The task ▸
Shift the material below by adding 149 to every coordinate number in the answers, and write out again every line, requests included, starting at the line that contains "Identify the click" and ending at the line that contains "Català (446, 1016)", both ends included. Leave the pictures out of your answer.
* START Data extract *
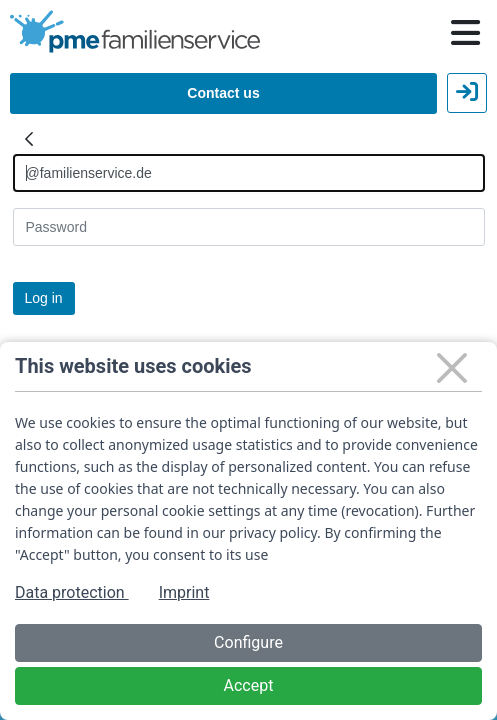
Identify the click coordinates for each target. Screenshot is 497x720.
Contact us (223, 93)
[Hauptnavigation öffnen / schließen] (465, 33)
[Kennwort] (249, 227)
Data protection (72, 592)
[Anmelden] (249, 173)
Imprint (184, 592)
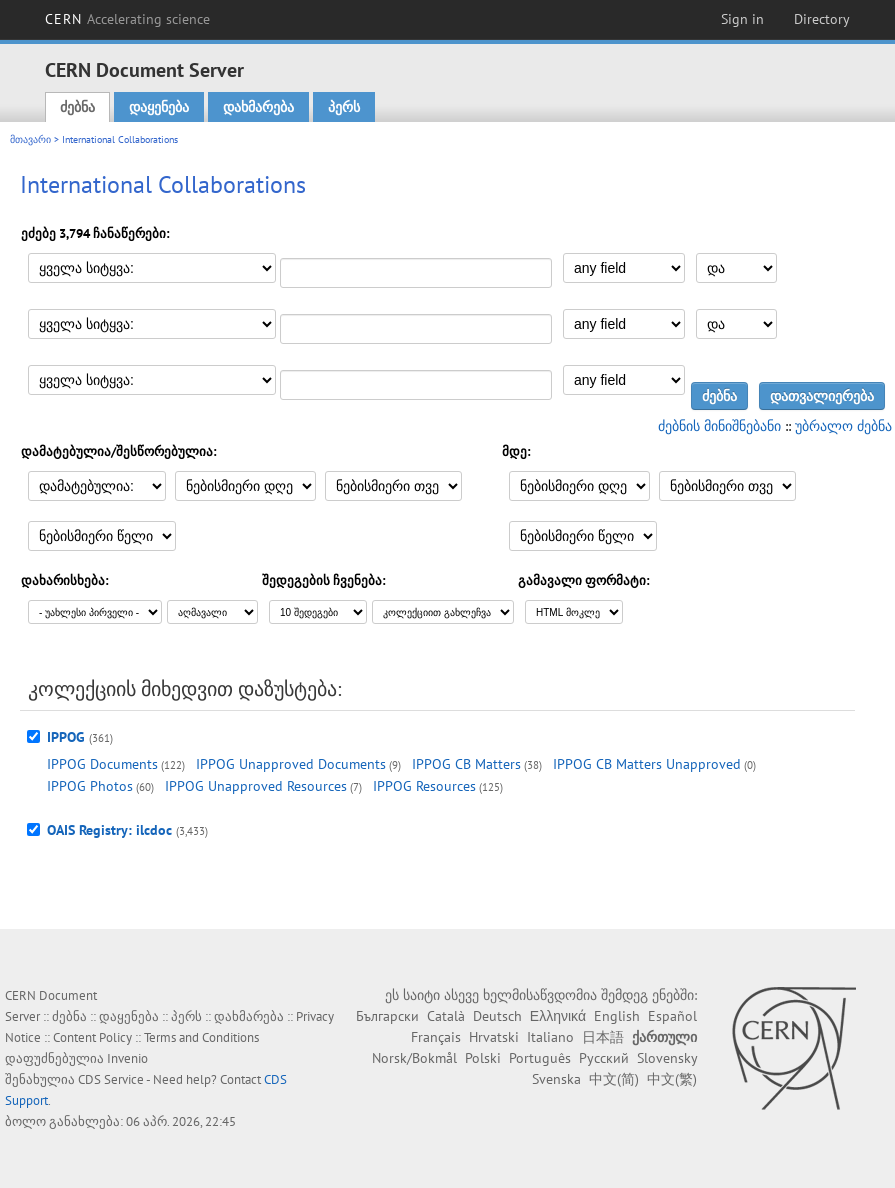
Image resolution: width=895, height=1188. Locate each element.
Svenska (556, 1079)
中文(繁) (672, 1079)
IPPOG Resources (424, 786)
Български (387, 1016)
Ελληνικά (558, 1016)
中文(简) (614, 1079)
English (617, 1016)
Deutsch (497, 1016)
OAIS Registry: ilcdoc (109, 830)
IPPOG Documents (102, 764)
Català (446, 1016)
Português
* END Data extract *
* START Data extract *
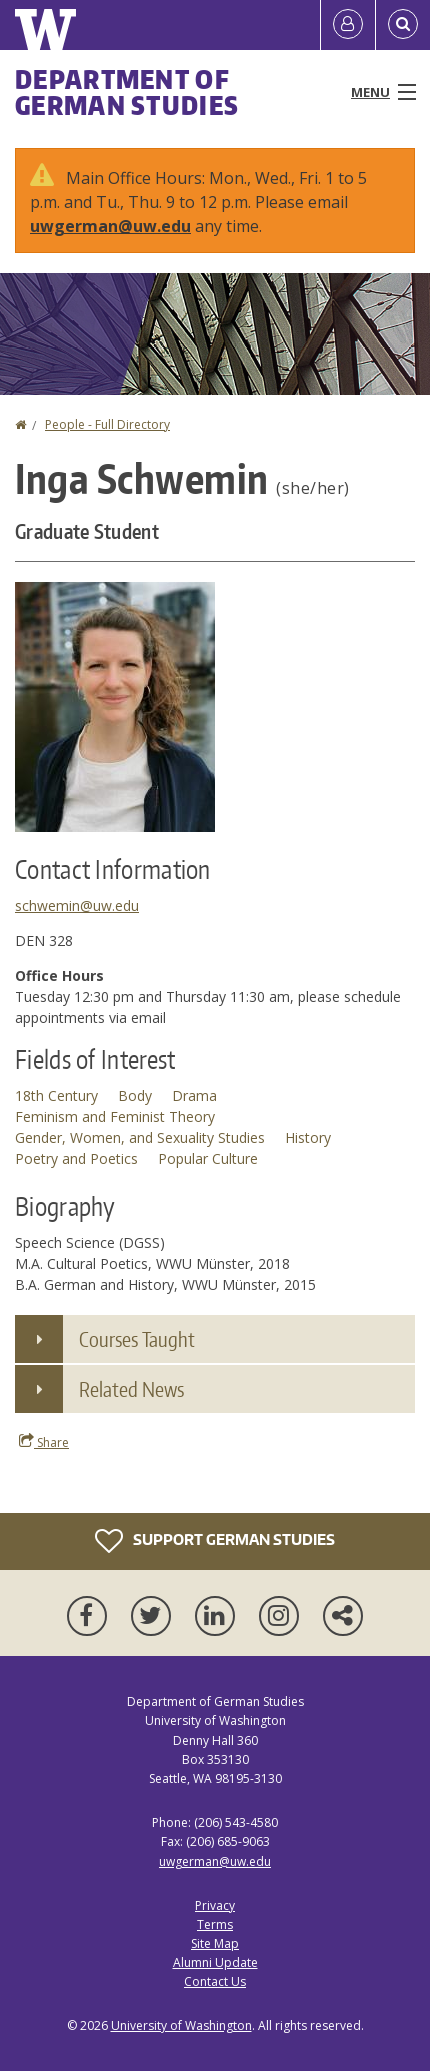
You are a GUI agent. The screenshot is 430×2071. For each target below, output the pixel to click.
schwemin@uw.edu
* END Data extract *
Reply to the exercise ▸
Identify the click coordinates for each target. Screenshot is 497x720.
Contact us (372, 242)
[Hauptnavigation öffnen / schließen] (614, 182)
[Kennwort] (398, 376)
Data protection (221, 741)
[Anmelden] (398, 322)
Imprint (333, 741)
Image resolution: width=895, height=1188. Locate each element.
Svenska (705, 1228)
中文(繁) (821, 1228)
IPPOG Resources (573, 935)
Български (536, 1165)
Ελληνικά (707, 1165)
中文(简) (763, 1228)
English (766, 1165)
Deutsch (646, 1165)
OAIS Registry: ilcdoc (258, 979)
IPPOG Documents (251, 913)
Català (595, 1165)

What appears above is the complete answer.